▶ _Directive_
Reproduce the entries verbatim, from the first line through the line containing "coord(845,137)", both included.

═════ Provided information

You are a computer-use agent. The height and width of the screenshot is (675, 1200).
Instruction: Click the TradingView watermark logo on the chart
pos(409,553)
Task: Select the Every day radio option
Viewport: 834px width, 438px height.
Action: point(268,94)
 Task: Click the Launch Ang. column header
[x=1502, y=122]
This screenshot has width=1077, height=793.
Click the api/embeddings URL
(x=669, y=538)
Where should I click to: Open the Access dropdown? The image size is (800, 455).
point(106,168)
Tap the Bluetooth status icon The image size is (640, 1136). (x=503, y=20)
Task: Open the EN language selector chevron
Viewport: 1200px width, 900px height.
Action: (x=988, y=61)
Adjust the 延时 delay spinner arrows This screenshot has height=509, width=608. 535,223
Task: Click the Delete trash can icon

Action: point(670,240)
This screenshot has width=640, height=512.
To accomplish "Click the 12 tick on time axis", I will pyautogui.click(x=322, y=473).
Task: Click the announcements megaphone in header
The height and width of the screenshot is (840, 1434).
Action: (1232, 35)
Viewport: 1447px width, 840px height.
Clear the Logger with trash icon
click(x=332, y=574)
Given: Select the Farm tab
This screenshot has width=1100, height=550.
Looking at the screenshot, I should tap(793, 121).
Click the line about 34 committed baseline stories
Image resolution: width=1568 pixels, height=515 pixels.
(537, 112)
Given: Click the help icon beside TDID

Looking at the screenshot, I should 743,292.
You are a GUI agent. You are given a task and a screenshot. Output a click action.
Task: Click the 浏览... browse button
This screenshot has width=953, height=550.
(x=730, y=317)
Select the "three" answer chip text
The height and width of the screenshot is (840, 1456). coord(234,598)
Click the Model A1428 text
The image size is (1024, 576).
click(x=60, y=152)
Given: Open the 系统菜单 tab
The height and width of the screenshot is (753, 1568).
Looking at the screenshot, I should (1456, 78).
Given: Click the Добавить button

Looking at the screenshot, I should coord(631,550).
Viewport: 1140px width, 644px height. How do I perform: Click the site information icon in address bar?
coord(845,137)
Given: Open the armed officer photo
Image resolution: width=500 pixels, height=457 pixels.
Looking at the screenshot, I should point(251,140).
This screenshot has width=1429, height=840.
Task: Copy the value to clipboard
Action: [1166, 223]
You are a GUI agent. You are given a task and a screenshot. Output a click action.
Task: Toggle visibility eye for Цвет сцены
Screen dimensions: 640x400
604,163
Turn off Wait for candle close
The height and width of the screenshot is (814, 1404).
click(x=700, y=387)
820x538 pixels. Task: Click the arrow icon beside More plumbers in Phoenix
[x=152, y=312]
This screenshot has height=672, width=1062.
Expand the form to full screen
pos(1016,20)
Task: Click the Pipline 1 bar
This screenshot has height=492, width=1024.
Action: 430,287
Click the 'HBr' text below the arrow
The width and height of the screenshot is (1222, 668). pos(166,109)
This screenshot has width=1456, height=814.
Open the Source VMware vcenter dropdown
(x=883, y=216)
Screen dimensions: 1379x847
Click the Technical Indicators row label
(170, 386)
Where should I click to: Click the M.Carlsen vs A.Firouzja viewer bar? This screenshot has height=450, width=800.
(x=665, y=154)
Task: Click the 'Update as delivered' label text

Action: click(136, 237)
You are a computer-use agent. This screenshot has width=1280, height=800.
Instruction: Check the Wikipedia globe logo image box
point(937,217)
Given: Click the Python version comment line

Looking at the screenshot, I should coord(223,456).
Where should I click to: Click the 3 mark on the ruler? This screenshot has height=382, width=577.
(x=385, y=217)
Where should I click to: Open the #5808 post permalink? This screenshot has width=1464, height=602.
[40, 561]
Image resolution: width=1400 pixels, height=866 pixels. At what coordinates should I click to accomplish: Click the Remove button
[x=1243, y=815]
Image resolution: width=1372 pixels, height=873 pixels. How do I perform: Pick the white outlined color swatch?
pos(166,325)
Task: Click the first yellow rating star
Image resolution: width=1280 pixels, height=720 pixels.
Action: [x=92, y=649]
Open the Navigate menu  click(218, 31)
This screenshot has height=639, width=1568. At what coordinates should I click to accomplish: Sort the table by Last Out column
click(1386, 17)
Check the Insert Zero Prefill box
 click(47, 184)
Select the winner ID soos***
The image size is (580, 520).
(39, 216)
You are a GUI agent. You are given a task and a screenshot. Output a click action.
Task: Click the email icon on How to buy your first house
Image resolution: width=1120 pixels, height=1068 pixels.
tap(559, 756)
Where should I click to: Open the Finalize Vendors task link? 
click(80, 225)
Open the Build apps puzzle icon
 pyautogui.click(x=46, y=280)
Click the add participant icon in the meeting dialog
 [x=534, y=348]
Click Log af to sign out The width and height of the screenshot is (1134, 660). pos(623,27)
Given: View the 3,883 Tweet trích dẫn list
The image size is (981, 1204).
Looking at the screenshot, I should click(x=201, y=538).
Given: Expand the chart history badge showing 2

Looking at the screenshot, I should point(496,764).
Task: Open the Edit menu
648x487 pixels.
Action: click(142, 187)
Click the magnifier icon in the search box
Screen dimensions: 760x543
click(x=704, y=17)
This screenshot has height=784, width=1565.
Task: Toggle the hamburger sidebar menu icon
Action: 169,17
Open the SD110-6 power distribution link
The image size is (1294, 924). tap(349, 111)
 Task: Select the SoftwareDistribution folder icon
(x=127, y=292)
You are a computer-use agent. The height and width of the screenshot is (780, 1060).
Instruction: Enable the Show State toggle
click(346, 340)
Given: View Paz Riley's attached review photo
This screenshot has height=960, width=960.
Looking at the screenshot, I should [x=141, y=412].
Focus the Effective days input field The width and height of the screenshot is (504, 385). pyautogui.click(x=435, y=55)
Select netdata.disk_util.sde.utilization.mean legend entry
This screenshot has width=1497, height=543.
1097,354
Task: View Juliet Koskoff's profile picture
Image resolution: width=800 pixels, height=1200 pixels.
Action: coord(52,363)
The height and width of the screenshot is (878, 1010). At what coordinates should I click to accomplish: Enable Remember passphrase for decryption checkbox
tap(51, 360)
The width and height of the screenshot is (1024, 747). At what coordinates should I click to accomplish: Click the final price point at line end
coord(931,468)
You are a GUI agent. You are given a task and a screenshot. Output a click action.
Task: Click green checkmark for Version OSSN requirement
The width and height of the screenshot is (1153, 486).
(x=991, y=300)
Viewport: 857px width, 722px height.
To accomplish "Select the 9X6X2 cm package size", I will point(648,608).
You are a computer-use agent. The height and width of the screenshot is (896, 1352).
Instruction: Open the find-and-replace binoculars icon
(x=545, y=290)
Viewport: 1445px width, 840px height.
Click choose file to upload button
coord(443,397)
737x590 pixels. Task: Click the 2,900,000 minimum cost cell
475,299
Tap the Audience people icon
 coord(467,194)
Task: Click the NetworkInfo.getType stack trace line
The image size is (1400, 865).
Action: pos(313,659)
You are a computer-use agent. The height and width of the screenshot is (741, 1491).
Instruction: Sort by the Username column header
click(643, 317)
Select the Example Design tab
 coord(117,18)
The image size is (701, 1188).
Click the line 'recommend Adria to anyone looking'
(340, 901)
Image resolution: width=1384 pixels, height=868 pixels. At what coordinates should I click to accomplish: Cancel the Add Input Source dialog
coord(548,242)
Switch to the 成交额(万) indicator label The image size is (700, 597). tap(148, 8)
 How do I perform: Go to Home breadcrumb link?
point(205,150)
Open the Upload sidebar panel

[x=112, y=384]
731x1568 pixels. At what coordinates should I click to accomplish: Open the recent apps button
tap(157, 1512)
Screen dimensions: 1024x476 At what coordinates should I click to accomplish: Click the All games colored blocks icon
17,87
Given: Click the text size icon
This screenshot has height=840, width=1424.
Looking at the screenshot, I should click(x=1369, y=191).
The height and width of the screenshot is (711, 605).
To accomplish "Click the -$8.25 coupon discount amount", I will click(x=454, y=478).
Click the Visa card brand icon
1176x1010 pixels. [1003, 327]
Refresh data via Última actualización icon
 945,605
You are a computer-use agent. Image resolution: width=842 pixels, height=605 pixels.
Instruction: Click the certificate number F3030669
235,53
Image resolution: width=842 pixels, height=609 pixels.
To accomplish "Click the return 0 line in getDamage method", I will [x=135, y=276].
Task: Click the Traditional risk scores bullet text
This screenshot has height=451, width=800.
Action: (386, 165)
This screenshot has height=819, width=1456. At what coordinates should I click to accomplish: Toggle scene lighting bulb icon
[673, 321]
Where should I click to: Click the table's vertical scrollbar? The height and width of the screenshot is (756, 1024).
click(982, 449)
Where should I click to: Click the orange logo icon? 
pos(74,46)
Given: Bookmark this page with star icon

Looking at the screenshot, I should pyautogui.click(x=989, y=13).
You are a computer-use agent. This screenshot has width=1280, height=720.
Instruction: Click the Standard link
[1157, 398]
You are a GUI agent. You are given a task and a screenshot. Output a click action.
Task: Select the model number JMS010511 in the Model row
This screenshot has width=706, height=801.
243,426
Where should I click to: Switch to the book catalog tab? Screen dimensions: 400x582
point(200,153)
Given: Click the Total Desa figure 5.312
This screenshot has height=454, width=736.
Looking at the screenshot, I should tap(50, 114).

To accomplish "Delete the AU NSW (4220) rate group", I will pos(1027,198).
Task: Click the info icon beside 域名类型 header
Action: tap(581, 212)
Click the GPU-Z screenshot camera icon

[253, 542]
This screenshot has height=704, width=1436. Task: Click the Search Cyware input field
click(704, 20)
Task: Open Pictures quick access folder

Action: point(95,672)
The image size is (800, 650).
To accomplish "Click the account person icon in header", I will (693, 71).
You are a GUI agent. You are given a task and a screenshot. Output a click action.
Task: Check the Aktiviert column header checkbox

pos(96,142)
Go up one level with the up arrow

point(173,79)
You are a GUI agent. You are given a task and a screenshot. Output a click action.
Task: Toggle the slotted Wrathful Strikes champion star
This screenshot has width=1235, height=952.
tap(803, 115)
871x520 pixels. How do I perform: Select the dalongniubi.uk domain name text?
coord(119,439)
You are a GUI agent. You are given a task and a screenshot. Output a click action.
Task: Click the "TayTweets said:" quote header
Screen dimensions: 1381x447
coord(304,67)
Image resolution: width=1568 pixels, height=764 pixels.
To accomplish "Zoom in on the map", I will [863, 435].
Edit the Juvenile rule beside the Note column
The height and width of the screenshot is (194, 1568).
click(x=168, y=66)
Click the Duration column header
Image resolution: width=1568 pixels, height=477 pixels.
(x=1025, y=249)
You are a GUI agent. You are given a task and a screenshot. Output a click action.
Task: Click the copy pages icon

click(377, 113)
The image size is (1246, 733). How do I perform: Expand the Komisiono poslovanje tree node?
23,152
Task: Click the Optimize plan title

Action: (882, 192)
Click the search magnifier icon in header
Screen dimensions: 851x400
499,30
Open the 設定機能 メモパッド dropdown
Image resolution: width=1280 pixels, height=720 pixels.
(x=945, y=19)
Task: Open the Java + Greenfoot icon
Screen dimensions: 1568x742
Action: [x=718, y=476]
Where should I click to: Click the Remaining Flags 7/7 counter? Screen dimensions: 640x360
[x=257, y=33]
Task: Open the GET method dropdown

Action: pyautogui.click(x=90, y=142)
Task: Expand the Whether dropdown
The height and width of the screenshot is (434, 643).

══════════

▶ _Solution to the problem_
You are a computer-use agent. The height and width of the screenshot is (675, 1200).
Instruction: Click the TradingView watermark logo on the chart
pos(409,553)
Task: Select the Every day radio option
Viewport: 834px width, 438px height.
Action: point(268,94)
 Task: Click the Launch Ang. column header
[x=1502, y=122]
This screenshot has width=1077, height=793.
Click the api/embeddings URL
(x=669, y=538)
Where should I click to: Open the Access dropdown? The image size is (800, 455).
point(106,168)
Tap the Bluetooth status icon The image size is (640, 1136). (x=503, y=20)
Task: Open the EN language selector chevron
Viewport: 1200px width, 900px height.
Action: (x=988, y=61)
Adjust the 延时 delay spinner arrows This screenshot has height=509, width=608. 535,223
Task: Click the Delete trash can icon

Action: point(670,240)
This screenshot has width=640, height=512.
To accomplish "Click the 12 tick on time axis", I will pyautogui.click(x=322, y=473).
Task: Click the announcements megaphone in header
The height and width of the screenshot is (840, 1434).
Action: (1232, 35)
Viewport: 1447px width, 840px height.
Clear the Logger with trash icon
click(x=332, y=574)
Given: Select the Farm tab
This screenshot has width=1100, height=550.
Looking at the screenshot, I should tap(793, 121).
Click the line about 34 committed baseline stories
Image resolution: width=1568 pixels, height=515 pixels.
(537, 112)
Given: Click the help icon beside TDID

Looking at the screenshot, I should 743,292.
You are a GUI agent. You are given a task and a screenshot. Output a click action.
Task: Click the 浏览... browse button
This screenshot has width=953, height=550.
(x=730, y=317)
Select the "three" answer chip text
The height and width of the screenshot is (840, 1456). coord(234,598)
Click the Model A1428 text
The image size is (1024, 576).
click(x=60, y=152)
Given: Open the 系统菜单 tab
The height and width of the screenshot is (753, 1568).
Looking at the screenshot, I should (1456, 78).
Given: Click the Добавить button

Looking at the screenshot, I should coord(631,550).
Viewport: 1140px width, 644px height. How do I perform: Click the site information icon in address bar?
coord(845,137)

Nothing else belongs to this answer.